Stored lines:

....................

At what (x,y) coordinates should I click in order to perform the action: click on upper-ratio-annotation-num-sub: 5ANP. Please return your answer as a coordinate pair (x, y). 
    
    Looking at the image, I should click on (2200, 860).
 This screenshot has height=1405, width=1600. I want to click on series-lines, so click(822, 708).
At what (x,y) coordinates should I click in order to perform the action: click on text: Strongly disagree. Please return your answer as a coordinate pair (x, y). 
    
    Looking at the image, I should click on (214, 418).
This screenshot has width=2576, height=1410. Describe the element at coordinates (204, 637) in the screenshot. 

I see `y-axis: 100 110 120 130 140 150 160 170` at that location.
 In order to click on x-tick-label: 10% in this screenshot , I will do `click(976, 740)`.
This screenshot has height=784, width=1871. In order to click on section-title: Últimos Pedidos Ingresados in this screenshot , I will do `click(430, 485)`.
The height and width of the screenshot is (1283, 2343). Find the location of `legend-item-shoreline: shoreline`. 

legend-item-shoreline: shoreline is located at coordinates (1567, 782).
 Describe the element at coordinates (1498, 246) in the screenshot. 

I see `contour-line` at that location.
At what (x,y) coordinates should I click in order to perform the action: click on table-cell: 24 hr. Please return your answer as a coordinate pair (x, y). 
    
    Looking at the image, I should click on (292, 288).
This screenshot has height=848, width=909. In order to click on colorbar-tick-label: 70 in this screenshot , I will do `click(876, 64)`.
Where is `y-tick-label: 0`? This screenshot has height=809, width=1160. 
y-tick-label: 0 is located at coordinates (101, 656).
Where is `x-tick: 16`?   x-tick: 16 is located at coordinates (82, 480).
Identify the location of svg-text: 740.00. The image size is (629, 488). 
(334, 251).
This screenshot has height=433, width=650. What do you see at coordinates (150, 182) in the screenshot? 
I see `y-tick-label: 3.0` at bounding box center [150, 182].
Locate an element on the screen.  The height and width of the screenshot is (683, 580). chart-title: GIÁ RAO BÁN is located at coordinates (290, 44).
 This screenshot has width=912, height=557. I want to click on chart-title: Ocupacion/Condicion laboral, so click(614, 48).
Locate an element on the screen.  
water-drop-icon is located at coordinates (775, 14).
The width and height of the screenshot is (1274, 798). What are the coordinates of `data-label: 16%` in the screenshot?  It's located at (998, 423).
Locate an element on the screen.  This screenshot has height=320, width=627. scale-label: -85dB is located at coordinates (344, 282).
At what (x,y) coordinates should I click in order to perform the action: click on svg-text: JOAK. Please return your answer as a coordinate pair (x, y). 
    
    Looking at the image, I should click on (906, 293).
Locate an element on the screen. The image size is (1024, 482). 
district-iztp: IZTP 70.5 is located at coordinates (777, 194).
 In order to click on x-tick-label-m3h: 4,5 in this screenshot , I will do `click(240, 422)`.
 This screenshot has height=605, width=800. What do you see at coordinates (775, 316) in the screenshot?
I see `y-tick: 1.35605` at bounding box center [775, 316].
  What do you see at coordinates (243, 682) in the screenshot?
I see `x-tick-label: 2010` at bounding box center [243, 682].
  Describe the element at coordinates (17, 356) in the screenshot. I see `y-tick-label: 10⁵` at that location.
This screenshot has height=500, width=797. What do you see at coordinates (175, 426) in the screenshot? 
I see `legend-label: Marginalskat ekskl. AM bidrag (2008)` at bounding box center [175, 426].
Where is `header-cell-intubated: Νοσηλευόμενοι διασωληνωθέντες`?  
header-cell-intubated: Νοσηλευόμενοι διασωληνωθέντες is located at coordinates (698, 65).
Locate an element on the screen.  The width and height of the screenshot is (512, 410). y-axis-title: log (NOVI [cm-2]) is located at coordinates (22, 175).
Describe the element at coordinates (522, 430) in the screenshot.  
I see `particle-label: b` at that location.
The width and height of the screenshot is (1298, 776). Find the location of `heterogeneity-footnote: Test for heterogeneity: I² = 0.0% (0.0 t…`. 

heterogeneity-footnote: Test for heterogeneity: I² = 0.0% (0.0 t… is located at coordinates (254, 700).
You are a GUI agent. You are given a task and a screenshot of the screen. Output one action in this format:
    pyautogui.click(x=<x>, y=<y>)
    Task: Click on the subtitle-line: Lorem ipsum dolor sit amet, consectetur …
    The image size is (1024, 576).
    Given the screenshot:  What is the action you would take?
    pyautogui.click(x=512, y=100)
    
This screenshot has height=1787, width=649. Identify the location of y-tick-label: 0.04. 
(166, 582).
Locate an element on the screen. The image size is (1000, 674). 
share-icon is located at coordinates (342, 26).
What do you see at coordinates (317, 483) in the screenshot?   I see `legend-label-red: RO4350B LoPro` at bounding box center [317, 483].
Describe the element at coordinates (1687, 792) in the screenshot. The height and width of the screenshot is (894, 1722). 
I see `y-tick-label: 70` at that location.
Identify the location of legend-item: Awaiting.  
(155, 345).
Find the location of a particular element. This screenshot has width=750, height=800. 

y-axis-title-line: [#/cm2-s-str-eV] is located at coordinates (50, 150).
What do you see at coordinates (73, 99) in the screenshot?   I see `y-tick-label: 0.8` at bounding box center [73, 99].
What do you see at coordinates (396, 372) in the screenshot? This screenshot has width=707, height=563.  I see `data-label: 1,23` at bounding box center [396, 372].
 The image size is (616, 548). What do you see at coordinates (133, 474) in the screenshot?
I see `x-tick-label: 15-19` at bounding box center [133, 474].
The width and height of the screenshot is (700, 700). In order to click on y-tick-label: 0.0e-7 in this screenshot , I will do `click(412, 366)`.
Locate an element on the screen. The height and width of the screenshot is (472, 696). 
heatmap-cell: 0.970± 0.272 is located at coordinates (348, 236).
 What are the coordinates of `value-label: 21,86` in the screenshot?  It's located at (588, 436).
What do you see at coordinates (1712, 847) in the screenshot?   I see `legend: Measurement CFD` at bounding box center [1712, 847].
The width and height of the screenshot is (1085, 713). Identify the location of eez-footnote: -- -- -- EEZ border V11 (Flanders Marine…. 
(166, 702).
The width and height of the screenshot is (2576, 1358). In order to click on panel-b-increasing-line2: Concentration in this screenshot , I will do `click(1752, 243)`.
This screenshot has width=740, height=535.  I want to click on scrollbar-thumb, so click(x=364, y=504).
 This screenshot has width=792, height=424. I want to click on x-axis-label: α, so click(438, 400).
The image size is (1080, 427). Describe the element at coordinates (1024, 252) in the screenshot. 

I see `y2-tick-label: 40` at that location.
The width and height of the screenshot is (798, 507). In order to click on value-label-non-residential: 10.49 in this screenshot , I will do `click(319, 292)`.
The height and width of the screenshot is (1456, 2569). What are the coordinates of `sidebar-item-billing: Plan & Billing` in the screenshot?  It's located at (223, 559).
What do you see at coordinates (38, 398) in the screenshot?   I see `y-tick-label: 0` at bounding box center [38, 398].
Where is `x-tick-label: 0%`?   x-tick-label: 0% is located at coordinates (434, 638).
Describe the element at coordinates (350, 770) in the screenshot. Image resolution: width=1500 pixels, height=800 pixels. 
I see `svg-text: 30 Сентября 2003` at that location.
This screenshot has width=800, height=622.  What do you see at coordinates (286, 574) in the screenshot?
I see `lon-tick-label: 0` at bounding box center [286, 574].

....................

**REQUIRED WORK:** Copy every line above word for word, without changing anything.

**ANSWER SECTION:**
At what (x,y) coordinates should I click in order to perform the action: click on upper-ratio-annotation-num-sub: 5ANP. Please return your answer as a coordinate pair (x, y). 
    
    Looking at the image, I should click on (2200, 860).
 This screenshot has height=1405, width=1600. I want to click on series-lines, so click(822, 708).
At what (x,y) coordinates should I click in order to perform the action: click on text: Strongly disagree. Please return your answer as a coordinate pair (x, y). 
    
    Looking at the image, I should click on (214, 418).
This screenshot has width=2576, height=1410. Describe the element at coordinates (204, 637) in the screenshot. 

I see `y-axis: 100 110 120 130 140 150 160 170` at that location.
 In order to click on x-tick-label: 10% in this screenshot , I will do `click(976, 740)`.
This screenshot has height=784, width=1871. In order to click on section-title: Últimos Pedidos Ingresados in this screenshot , I will do `click(430, 485)`.
The height and width of the screenshot is (1283, 2343). Find the location of `legend-item-shoreline: shoreline`. 

legend-item-shoreline: shoreline is located at coordinates (1567, 782).
 Describe the element at coordinates (1498, 246) in the screenshot. 

I see `contour-line` at that location.
At what (x,y) coordinates should I click in order to perform the action: click on table-cell: 24 hr. Please return your answer as a coordinate pair (x, y). 
    
    Looking at the image, I should click on (292, 288).
This screenshot has height=848, width=909. In order to click on colorbar-tick-label: 70 in this screenshot , I will do `click(876, 64)`.
Where is `y-tick-label: 0`? This screenshot has height=809, width=1160. 
y-tick-label: 0 is located at coordinates (101, 656).
Where is `x-tick: 16`?   x-tick: 16 is located at coordinates (82, 480).
Identify the location of svg-text: 740.00. The image size is (629, 488). 
(334, 251).
This screenshot has height=433, width=650. What do you see at coordinates (150, 182) in the screenshot? 
I see `y-tick-label: 3.0` at bounding box center [150, 182].
Locate an element on the screen.  The height and width of the screenshot is (683, 580). chart-title: GIÁ RAO BÁN is located at coordinates (290, 44).
 This screenshot has width=912, height=557. I want to click on chart-title: Ocupacion/Condicion laboral, so click(614, 48).
Locate an element on the screen.  
water-drop-icon is located at coordinates (775, 14).
The width and height of the screenshot is (1274, 798). What are the coordinates of `data-label: 16%` in the screenshot?  It's located at (998, 423).
Locate an element on the screen.  This screenshot has height=320, width=627. scale-label: -85dB is located at coordinates (344, 282).
At what (x,y) coordinates should I click in order to perform the action: click on svg-text: JOAK. Please return your answer as a coordinate pair (x, y). 
    
    Looking at the image, I should click on (906, 293).
Locate an element on the screen. The image size is (1024, 482). 
district-iztp: IZTP 70.5 is located at coordinates (777, 194).
 In order to click on x-tick-label-m3h: 4,5 in this screenshot , I will do `click(240, 422)`.
 This screenshot has height=605, width=800. What do you see at coordinates (775, 316) in the screenshot?
I see `y-tick: 1.35605` at bounding box center [775, 316].
  What do you see at coordinates (243, 682) in the screenshot?
I see `x-tick-label: 2010` at bounding box center [243, 682].
  Describe the element at coordinates (17, 356) in the screenshot. I see `y-tick-label: 10⁵` at that location.
This screenshot has height=500, width=797. What do you see at coordinates (175, 426) in the screenshot? 
I see `legend-label: Marginalskat ekskl. AM bidrag (2008)` at bounding box center [175, 426].
Where is `header-cell-intubated: Νοσηλευόμενοι διασωληνωθέντες`?  
header-cell-intubated: Νοσηλευόμενοι διασωληνωθέντες is located at coordinates (698, 65).
Locate an element on the screen.  The width and height of the screenshot is (512, 410). y-axis-title: log (NOVI [cm-2]) is located at coordinates (22, 175).
Describe the element at coordinates (522, 430) in the screenshot.  
I see `particle-label: b` at that location.
The width and height of the screenshot is (1298, 776). Find the location of `heterogeneity-footnote: Test for heterogeneity: I² = 0.0% (0.0 t…`. 

heterogeneity-footnote: Test for heterogeneity: I² = 0.0% (0.0 t… is located at coordinates (254, 700).
You are a GUI agent. You are given a task and a screenshot of the screen. Output one action in this format:
    pyautogui.click(x=<x>, y=<y>)
    Task: Click on the subtitle-line: Lorem ipsum dolor sit amet, consectetur …
    The image size is (1024, 576).
    Given the screenshot:  What is the action you would take?
    pyautogui.click(x=512, y=100)
    
This screenshot has height=1787, width=649. Identify the location of y-tick-label: 0.04. 
(166, 582).
Locate an element on the screen. The image size is (1000, 674). 
share-icon is located at coordinates (342, 26).
What do you see at coordinates (317, 483) in the screenshot?   I see `legend-label-red: RO4350B LoPro` at bounding box center [317, 483].
Describe the element at coordinates (1687, 792) in the screenshot. The height and width of the screenshot is (894, 1722). 
I see `y-tick-label: 70` at that location.
Identify the location of legend-item: Awaiting.  
(155, 345).
Find the location of a particular element. This screenshot has width=750, height=800. 

y-axis-title-line: [#/cm2-s-str-eV] is located at coordinates (50, 150).
What do you see at coordinates (73, 99) in the screenshot?   I see `y-tick-label: 0.8` at bounding box center [73, 99].
What do you see at coordinates (396, 372) in the screenshot? This screenshot has width=707, height=563.  I see `data-label: 1,23` at bounding box center [396, 372].
 The image size is (616, 548). What do you see at coordinates (133, 474) in the screenshot?
I see `x-tick-label: 15-19` at bounding box center [133, 474].
The width and height of the screenshot is (700, 700). In order to click on y-tick-label: 0.0e-7 in this screenshot , I will do `click(412, 366)`.
Locate an element on the screen. The height and width of the screenshot is (472, 696). 
heatmap-cell: 0.970± 0.272 is located at coordinates (348, 236).
 What are the coordinates of `value-label: 21,86` in the screenshot?  It's located at (588, 436).
What do you see at coordinates (1712, 847) in the screenshot?   I see `legend: Measurement CFD` at bounding box center [1712, 847].
The width and height of the screenshot is (1085, 713). Identify the location of eez-footnote: -- -- -- EEZ border V11 (Flanders Marine…. 
(166, 702).
The width and height of the screenshot is (2576, 1358). In order to click on panel-b-increasing-line2: Concentration in this screenshot , I will do `click(1752, 243)`.
This screenshot has width=740, height=535.  I want to click on scrollbar-thumb, so click(x=364, y=504).
 This screenshot has width=792, height=424. I want to click on x-axis-label: α, so click(438, 400).
The image size is (1080, 427). Describe the element at coordinates (1024, 252) in the screenshot. 

I see `y2-tick-label: 40` at that location.
The width and height of the screenshot is (798, 507). In order to click on value-label-non-residential: 10.49 in this screenshot , I will do `click(319, 292)`.
The height and width of the screenshot is (1456, 2569). What are the coordinates of `sidebar-item-billing: Plan & Billing` in the screenshot?  It's located at (223, 559).
What do you see at coordinates (38, 398) in the screenshot?   I see `y-tick-label: 0` at bounding box center [38, 398].
Where is `x-tick-label: 0%`?   x-tick-label: 0% is located at coordinates (434, 638).
Describe the element at coordinates (350, 770) in the screenshot. Image resolution: width=1500 pixels, height=800 pixels. 
I see `svg-text: 30 Сентября 2003` at that location.
This screenshot has width=800, height=622.  What do you see at coordinates (286, 574) in the screenshot?
I see `lon-tick-label: 0` at bounding box center [286, 574].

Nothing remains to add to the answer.